Deep learning in high dimension: ReLU network Expression Rates for Bayesian PDE inversion

Abstract

We establish dimension independent expression rates by deep ReLU networks for so-called (b,ε,X)-holomorphic functions. These are mappings from [−1,1]N→X, with X being a Banach space, that admit analytic extensions to certain polyellipses in each of the input variables. The significance of this function class has been established in previous works, where it was shown that functions of this type occur widely in uncertainty quantification for partial differential equations with uncertain inputs from function spaces. Proofs for establishing the expression rate bounds are constructive, and are based on multilevel polynomial chaos expansions of the target function. The (b,ε,X)-holomorphy facilitates estimation of the coefficients in the polynomial chaos expansions. We apply the results to Bayesian inverse problems for partial differential equations with distributed, uncertain inputs from Banach spaces, resulting in expression rate bounds on the Bayesian posterior densities by deep ReLU neural networks.
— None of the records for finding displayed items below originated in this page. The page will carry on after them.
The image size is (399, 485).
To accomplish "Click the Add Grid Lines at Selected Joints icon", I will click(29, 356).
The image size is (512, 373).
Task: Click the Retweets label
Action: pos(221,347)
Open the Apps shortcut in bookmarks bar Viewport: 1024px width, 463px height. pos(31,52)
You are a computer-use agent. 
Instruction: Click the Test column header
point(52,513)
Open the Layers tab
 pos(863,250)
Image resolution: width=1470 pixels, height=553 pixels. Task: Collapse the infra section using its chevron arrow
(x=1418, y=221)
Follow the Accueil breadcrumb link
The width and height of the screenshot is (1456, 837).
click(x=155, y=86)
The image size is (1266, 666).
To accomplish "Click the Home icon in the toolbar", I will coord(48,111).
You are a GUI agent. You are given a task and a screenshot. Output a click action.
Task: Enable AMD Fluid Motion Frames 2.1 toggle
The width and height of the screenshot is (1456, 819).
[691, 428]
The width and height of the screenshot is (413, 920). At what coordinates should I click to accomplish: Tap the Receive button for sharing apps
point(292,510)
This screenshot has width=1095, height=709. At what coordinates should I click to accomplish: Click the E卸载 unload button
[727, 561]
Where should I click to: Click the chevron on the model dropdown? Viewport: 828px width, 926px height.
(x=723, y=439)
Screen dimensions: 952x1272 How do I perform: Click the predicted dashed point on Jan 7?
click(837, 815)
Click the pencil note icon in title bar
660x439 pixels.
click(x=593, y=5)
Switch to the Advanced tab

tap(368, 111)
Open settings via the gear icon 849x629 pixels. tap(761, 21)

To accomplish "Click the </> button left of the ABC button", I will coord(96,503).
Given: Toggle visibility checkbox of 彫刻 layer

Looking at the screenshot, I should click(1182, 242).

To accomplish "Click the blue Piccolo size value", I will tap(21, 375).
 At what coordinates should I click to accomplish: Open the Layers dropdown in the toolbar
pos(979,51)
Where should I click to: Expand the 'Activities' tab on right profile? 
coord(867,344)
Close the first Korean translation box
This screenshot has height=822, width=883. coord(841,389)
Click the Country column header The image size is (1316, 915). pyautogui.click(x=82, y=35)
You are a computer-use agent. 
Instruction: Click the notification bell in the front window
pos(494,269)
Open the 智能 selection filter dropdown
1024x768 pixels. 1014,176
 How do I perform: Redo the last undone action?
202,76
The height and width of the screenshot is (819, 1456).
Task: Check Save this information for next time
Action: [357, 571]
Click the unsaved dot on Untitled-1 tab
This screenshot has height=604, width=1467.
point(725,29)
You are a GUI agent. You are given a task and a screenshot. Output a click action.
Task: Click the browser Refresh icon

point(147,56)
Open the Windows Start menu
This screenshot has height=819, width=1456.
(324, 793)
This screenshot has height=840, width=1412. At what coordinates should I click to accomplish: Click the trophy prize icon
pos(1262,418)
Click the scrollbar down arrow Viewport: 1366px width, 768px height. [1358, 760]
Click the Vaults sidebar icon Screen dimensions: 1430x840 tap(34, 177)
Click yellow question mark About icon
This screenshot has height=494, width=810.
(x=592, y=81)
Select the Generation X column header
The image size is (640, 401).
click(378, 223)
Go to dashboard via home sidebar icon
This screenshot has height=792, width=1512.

The expression rates for these countably-parametric maps are free from the curse of dimensionality. Certain types of Bayesian posterior concentration, which generically arise in large data or small noise asymptotics (e.g. [B. T. Knapik and A. W. van der Vaart and J. H. van Zanten, 2011]) can be emulated in a noise-robust fashion by the ability of ReLU DNNs to express the geometry of possibly high-dimensional posterior densities at MAP points.